Eng verknüpft mit der Politik der EZB ist auch die Inflation. Schließlich ist das Ziel der Zentralbank, mittelfristig eine Inflation von knapp unter zwei Prozent zu erreichen. Im gesamten Euroraum betrug die Teuerung in den ersten zehn Monaten 2020 im Schnitt 0,4 Prozent - also weit entfernt vom EZB-Ziel. In Österreich lag der Wert hingegen bei 1,5 Prozent.

"Seit zehn Jahren liegt die Teuerung in Österreich über dem Euroraum", erklärt Ökonom Pudschedl.

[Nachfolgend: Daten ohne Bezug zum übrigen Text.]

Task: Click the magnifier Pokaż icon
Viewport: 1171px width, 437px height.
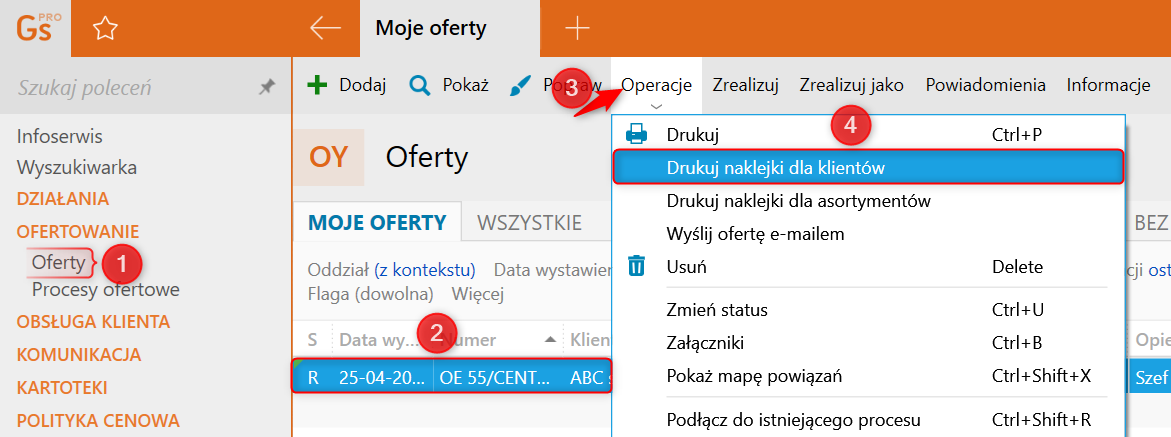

Das mache Österreich im Vergleich zu einem regelrechten Hochpreisland. Vor allem der Unterschied zu Deutschland falle auf. Auf der anderen Seite habe diese Tatsache auch den wirtschaftlichen Absturz in der Krise etwas abgefedert. "Bei der Inflation ist es so: Die einen zahlen etwas mehr, die anderen bekommen etwas mehr." Eine Gefahr für hohe Inflationszahlen sieht der Volkswirt aber auch in der weiteren Zukunft nicht.

Arbeitsmarkt

Prinzipiell ist die Zahl der Arbeitslosen nach dem ersten Lockdown in allen Sektoren gestiegen, allerdings hat es den Tourismus besonders hart erwischt. Hier gab es im März dreimal so viele Jobsuchende wie im Jahr zuvor. Und auch bis Oktober hat sich dieser Sektor ab geringsten erholt. Der Lockdown im November und der unsichere Start der Wintersaison lassen wenig Hoffnung auf eine Erholung.

Prinzipiell gäbe es aber eine Trendumkehr, sagt Pudschedl. "Allerdings werden wir frühestens 2024 das Vorkrisenniveau erreichen." Eine spürbare Entspannung der Lage am Arbeitsmarkt werde erst in der zweiten Jahreshälfte 2021 bemerkbar sein.